No es un secreto que las navidades, como mínimo, me producen malestar general, dolor de cabeza y congestión nasal. Tampoco que, cada vez que oigo un villancico a menos de un kilómetro de mi torre de control auditiva, se me despierta el instinto asesino y, el día menos pensado, tenemos un disgusto. Por eso, en cuanto veo que el lobo, envuelto en espumillón, asoma las patitas, yo ya me estoy lanzando en brazos del año entrante, pensando qué nos depararán esos 365 días recién salidos del horno.
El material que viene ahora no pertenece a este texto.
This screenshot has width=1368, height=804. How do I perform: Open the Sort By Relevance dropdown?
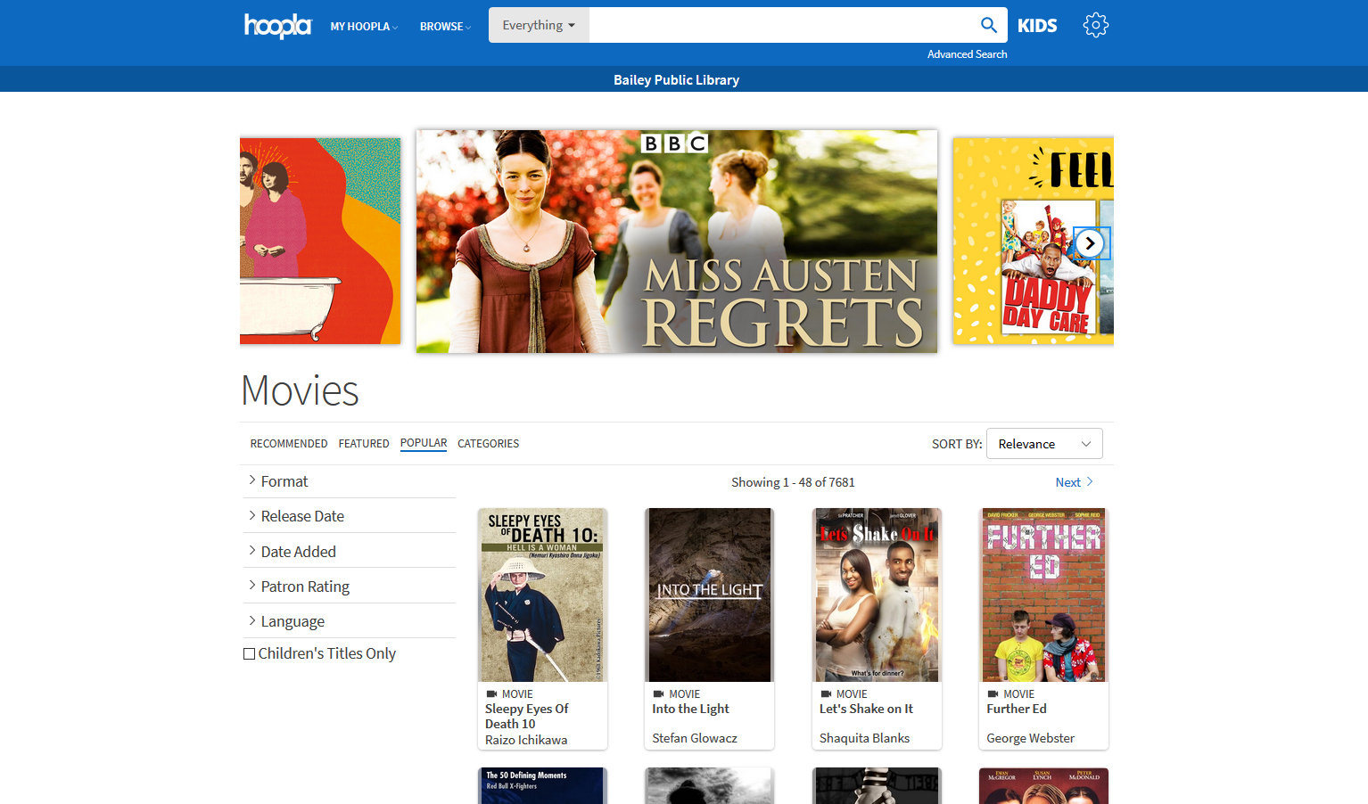point(1044,444)
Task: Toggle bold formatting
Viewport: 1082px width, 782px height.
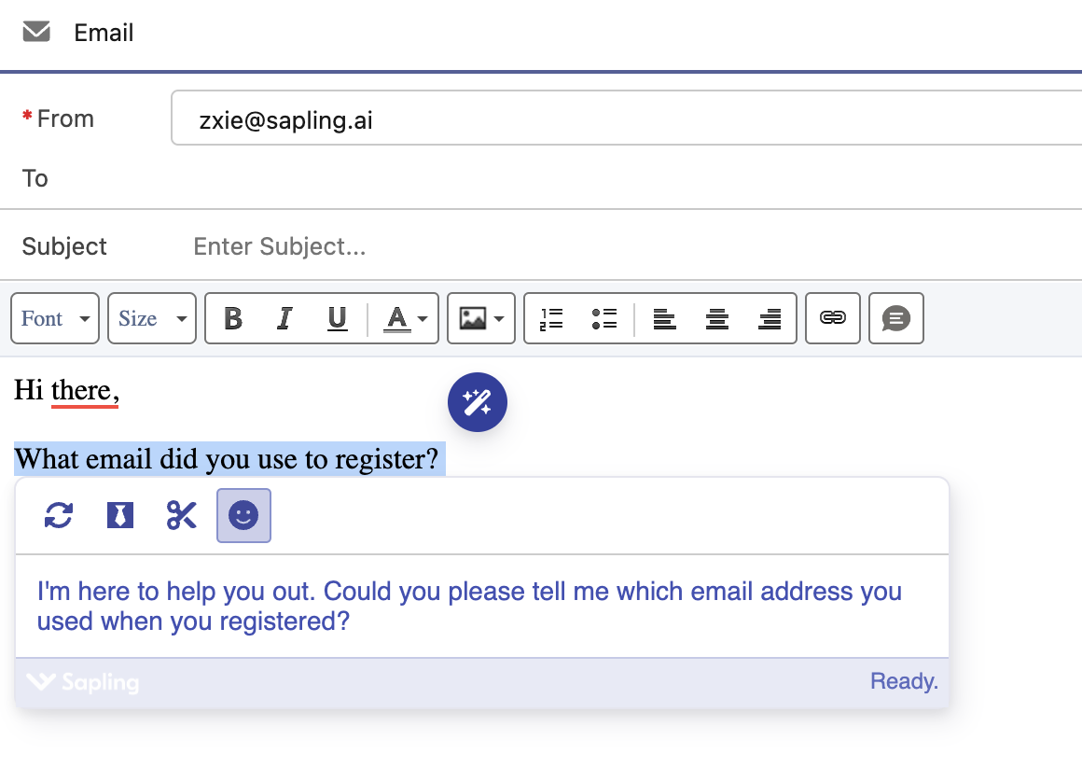Action: (x=233, y=318)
Pero ahora es distinto. Para empezar, los 365 días serán 366, que vienen a ser muchos, sobre todo si tenemos en cuanta que este 2012 llega con un mal karma que elevaría cualquier maldición gitana a la categoría de truco de trilero. Esto es como cuando te presentan al novio de tu mejor amiga tras extenderse el rumor de que es un ladrón, un broncas y un mujeriego; ya puede el hombre tener el gracejo de Santiago Segura, la cara de Paolo Nutini y la ternura del perrito de Scottex que a ti te caerá mal ipso facto. Pues lo mismo ocurre con este año recién estrenado: el pobre entra en escena con una carga tal de desastres que sin duda le dejarán baldado antes incluso de abrir el baile.
Lo más curioso del asunto es que, mientras nosotros andamos barruntando nuestras penas y haciéndonos cruces ante los malos augurios, los que se dedican a eso de predecir el futuro están como unas castañuelas, aventurando dichas amorosas, grandes logros económicos y trabajos a puntapala. El fin del mundo, allá por diciembre, nos pillará más felices que una conejita Playboy con un plátano. ¡Tiremos la casa por la ventana sin reparar en apreturas! Eso que nos llevamos, amigos.
Si echamos un vistazo -de lejos- a las predicciones de astrólogos y otros profesionales de lo venidero, observaremos que, inevitablemente, al Papa y a Fidel Castro les queda medio telediario; Obama va a tener que cuidarse si no quiere que algún loco le haga pupa; ciertos desastres naturales (por concretar) asolarán algunos países americanos y asiáticos; Rajoy tendrá un mandato complicado; el Barça va a estar inmenso; los Cáncer encontrarán el amor de su vida; los Sagitario aumentarán la familia y Jennifer Lopez se lo va a pasar pipa enrollándose con éste, con aquél y con el otro que pasaba por allí. Vamos, lo mismo que el año pasado y que el anterior y nada diferente a lo que puedo entrever yo si me da por sacarle brillo a la bombilla del baño. No obstante, a la hora de precisar déficits, enumerar recortes económicos y puntualizar subidas de impuestos, a estas personas tan vistosas y visionarias se les avería el péndulo. A lo mejor es que son de letras...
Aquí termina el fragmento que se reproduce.